What to produce: Convert every line of the listing below into a JSON list of strings with one string per line, omitting blank lines.

Records from a pointing dataset:
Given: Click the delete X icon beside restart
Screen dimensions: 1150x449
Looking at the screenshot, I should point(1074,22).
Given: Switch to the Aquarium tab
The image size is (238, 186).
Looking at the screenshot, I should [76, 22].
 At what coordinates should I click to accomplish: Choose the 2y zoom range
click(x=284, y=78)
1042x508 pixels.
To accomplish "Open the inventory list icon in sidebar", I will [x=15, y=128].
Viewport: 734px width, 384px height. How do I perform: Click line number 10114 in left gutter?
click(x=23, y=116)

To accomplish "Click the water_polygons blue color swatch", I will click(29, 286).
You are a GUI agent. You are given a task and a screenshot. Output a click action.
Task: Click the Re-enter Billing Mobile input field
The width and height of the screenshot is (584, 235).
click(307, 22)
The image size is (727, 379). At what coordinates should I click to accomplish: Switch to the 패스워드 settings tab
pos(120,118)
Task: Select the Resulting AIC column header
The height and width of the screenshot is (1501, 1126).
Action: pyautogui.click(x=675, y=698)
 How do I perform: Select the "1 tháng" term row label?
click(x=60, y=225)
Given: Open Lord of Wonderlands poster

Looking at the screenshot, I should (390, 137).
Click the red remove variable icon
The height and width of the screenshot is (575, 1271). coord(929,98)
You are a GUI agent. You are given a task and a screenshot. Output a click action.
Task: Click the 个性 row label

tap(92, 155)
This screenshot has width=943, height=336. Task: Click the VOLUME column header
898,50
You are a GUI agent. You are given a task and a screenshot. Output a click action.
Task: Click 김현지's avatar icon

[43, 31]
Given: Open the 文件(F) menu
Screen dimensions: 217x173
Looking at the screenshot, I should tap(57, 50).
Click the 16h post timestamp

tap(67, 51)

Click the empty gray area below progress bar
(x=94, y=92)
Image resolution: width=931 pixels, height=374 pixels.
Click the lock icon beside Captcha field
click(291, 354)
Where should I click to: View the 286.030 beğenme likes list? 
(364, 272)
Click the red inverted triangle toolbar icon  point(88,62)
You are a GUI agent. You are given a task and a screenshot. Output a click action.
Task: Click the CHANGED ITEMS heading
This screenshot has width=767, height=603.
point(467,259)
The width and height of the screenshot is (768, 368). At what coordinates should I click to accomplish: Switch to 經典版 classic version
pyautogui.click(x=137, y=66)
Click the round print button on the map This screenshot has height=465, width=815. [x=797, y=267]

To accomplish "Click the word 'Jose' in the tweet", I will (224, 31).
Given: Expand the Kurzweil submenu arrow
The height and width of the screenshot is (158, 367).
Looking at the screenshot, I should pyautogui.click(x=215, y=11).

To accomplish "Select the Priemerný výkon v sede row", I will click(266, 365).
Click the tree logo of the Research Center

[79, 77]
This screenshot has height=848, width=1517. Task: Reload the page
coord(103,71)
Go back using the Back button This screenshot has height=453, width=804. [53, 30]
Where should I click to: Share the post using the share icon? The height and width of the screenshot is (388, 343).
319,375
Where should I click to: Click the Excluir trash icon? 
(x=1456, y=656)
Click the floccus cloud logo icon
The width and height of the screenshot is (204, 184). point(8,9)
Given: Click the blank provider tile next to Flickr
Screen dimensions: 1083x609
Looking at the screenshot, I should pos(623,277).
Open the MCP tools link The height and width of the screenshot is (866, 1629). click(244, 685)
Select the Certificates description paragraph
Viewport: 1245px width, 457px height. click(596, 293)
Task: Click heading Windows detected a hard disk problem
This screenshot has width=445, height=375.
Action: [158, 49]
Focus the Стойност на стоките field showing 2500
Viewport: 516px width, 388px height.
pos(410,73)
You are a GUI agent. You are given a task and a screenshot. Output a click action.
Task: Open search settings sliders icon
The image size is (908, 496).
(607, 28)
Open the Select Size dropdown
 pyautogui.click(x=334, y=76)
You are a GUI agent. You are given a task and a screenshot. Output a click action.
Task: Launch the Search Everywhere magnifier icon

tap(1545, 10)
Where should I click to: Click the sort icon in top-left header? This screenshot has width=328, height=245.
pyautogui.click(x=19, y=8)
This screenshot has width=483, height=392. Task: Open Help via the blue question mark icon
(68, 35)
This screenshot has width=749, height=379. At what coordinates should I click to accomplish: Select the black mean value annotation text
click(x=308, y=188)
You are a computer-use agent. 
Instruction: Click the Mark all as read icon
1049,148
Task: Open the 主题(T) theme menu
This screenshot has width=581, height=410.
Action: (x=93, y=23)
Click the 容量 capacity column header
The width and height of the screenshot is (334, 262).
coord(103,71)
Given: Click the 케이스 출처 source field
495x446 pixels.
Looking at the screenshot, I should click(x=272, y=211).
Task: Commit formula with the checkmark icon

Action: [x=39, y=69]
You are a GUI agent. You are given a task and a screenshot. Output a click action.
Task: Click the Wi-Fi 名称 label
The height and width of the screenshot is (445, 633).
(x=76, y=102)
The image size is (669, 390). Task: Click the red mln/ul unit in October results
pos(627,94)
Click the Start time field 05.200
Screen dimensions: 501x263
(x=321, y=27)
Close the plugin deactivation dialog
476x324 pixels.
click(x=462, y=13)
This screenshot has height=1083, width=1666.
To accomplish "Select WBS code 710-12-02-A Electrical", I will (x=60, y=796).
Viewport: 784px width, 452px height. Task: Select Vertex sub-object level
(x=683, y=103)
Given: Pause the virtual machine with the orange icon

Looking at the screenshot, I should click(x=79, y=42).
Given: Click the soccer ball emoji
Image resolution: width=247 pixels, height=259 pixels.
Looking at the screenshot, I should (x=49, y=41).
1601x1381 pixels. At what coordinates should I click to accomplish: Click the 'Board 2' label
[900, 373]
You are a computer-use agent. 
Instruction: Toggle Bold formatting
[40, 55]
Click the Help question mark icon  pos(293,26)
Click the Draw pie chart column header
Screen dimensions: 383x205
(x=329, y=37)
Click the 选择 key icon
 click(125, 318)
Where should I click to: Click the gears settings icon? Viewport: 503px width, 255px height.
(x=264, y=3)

Result of this exercise:
[
  "Given: Click the delete X icon beside restart",
  "Screen dimensions: 1150x449",
  "Looking at the screenshot, I should point(1074,22).",
  "Given: Switch to the Aquarium tab",
  "The image size is (238, 186).",
  "Looking at the screenshot, I should [76, 22].",
  " At what coordinates should I click to accomplish: Choose the 2y zoom range",
  "click(x=284, y=78)",
  "1042x508 pixels.",
  "To accomplish \"Open the inventory list icon in sidebar\", I will [x=15, y=128].",
  "Viewport: 734px width, 384px height. How do I perform: Click line number 10114 in left gutter?",
  "click(x=23, y=116)",
  "To accomplish \"Click the water_polygons blue color swatch\", I will click(29, 286).",
  "You are a GUI agent. You are given a task and a screenshot. Output a click action.",
  "Task: Click the Re-enter Billing Mobile input field",
  "The width and height of the screenshot is (584, 235).",
  "click(307, 22)",
  "The image size is (727, 379). At what coordinates should I click to accomplish: Switch to the 패스워드 settings tab",
  "pos(120,118)",
  "Task: Select the Resulting AIC column header",
  "The height and width of the screenshot is (1501, 1126).",
  "Action: pyautogui.click(x=675, y=698)",
  " How do I perform: Select the \"1 tháng\" term row label?",
  "click(x=60, y=225)",
  "Given: Open Lord of Wonderlands poster",
  "Looking at the screenshot, I should (390, 137).",
  "Click the red remove variable icon",
  "The height and width of the screenshot is (575, 1271). coord(929,98)",
  "You are a GUI agent. You are given a task and a screenshot. Output a click action.",
  "Task: Click the 个性 row label",
  "tap(92, 155)",
  "This screenshot has width=943, height=336. Task: Click the VOLUME column header",
  "898,50",
  "You are a GUI agent. You are given a task and a screenshot. Output a click action.",
  "Task: Click 김현지's avatar icon",
  "[43, 31]",
  "Given: Open the 文件(F) menu",
  "Screen dimensions: 217x173",
  "Looking at the screenshot, I should tap(57, 50).",
  "Click the 16h post timestamp",
  "tap(67, 51)",
  "Click the empty gray area below progress bar",
  "(x=94, y=92)",
  "Image resolution: width=931 pixels, height=374 pixels.",
  "Click the lock icon beside Captcha field",
  "click(291, 354)",
  "Where should I click to: View the 286.030 beğenme likes list? ",
  "(364, 272)",
  "Click the red inverted triangle toolbar icon  point(88,62)",
  "You are a GUI agent. You are given a task and a screenshot. Output a click action.",
  "Task: Click the CHANGED ITEMS heading",
  "This screenshot has width=767, height=603.",
  "point(467,259)",
  "The width and height of the screenshot is (768, 368). At what coordinates should I click to accomplish: Switch to 經典版 classic version",
  "pyautogui.click(x=137, y=66)",
  "Click the round print button on the map This screenshot has height=465, width=815. [x=797, y=267]",
  "To accomplish \"Click the word 'Jose' in the tweet\", I will (224, 31).",
  "Given: Expand the Kurzweil submenu arrow",
  "The height and width of the screenshot is (158, 367).",
  "Looking at the screenshot, I should pyautogui.click(x=215, y=11).",
  "To accomplish \"Select the Priemerný výkon v sede row\", I will click(266, 365).",
  "Click the tree logo of the Research Center",
  "[79, 77]",
  "This screenshot has height=848, width=1517. Task: Reload the page",
  "coord(103,71)",
  "Go back using the Back button This screenshot has height=453, width=804. [53, 30]",
  "Where should I click to: Share the post using the share icon? The height and width of the screenshot is (388, 343).",
  "319,375",
  "Where should I click to: Click the Excluir trash icon? ",
  "(x=1456, y=656)",
  "Click the floccus cloud logo icon",
  "The width and height of the screenshot is (204, 184). point(8,9)",
  "Given: Click the blank provider tile next to Flickr",
  "Screen dimensions: 1083x609",
  "Looking at the screenshot, I should pos(623,277).",
  "Open the MCP tools link The height and width of the screenshot is (866, 1629). click(244, 685)",
  "Select the Certificates description paragraph",
  "Viewport: 1245px width, 457px height. click(596, 293)",
  "Task: Click heading Windows detected a hard disk problem",
  "This screenshot has width=445, height=375.",
  "Action: [158, 49]",
  "Focus the Стойност на стоките field showing 2500",
  "Viewport: 516px width, 388px height.",
  "pos(410,73)",
  "You are a GUI agent. You are given a task and a screenshot. Output a click action.",
  "Task: Open search settings sliders icon",
  "The image size is (908, 496).",
  "(607, 28)",
  "Open the Select Size dropdown",
  " pyautogui.click(x=334, y=76)",
  "You are a GUI agent. You are given a task and a screenshot. Output a click action.",
  "Task: Launch the Search Everywhere magnifier icon",
  "tap(1545, 10)",
  "Where should I click to: Click the sort icon in top-left header? This screenshot has width=328, height=245.",
  "pyautogui.click(x=19, y=8)",
  "This screenshot has width=483, height=392. Task: Open Help via the blue question mark icon",
  "(68, 35)",
  "This screenshot has width=749, height=379. At what coordinates should I click to accomplish: Select the black mean value annotation text",
  "click(x=308, y=188)",
  "You are a computer-use agent. ",
  "Instruction: Click the Mark all as read icon",
  "1049,148",
  "Task: Open the 主题(T) theme menu",
  "This screenshot has width=581, height=410.",
  "Action: (x=93, y=23)",
  "Click the 容量 capacity column header",
  "The width and height of the screenshot is (334, 262).",
  "coord(103,71)",
  "Given: Click the 케이스 출처 source field",
  "495x446 pixels.",
  "Looking at the screenshot, I should click(x=272, y=211).",
  "Task: Commit formula with the checkmark icon",
  "Action: [x=39, y=69]",
  "You are a GUI agent. You are given a task and a screenshot. Output a click action.",
  "Task: Click the Wi-Fi 名称 label",
  "The height and width of the screenshot is (445, 633).",
  "(x=76, y=102)",
  "The image size is (669, 390). Task: Click the red mln/ul unit in October results",
  "pos(627,94)",
  "Click the Start time field 05.200",
  "Screen dimensions: 501x263",
  "(x=321, y=27)",
  "Close the plugin deactivation dialog",
  "476x324 pixels.",
  "click(x=462, y=13)",
  "This screenshot has height=1083, width=1666.",
  "To accomplish \"Select WBS code 710-12-02-A Electrical\", I will (x=60, y=796).",
  "Viewport: 784px width, 452px height. Task: Select Vertex sub-object level",
  "(x=683, y=103)",
  "Given: Pause the virtual machine with the orange icon",
  "Looking at the screenshot, I should click(x=79, y=42).",
  "Given: Click the soccer ball emoji",
  "Image resolution: width=247 pixels, height=259 pixels.",
  "Looking at the screenshot, I should (x=49, y=41).",
  "1601x1381 pixels. At what coordinates should I click to accomplish: Click the 'Board 2' label",
  "[900, 373]",
  "You are a computer-use agent. ",
  "Instruction: Toggle Bold formatting",
  "[40, 55]",
  "Click the Help question mark icon  pos(293,26)",
  "Click the Draw pie chart column header",
  "Screen dimensions: 383x205",
  "(x=329, y=37)",
  "Click the 选择 key icon",
  " click(125, 318)",
  "Where should I click to: Click the gears settings icon? Viewport: 503px width, 255px height.",
  "(x=264, y=3)"
]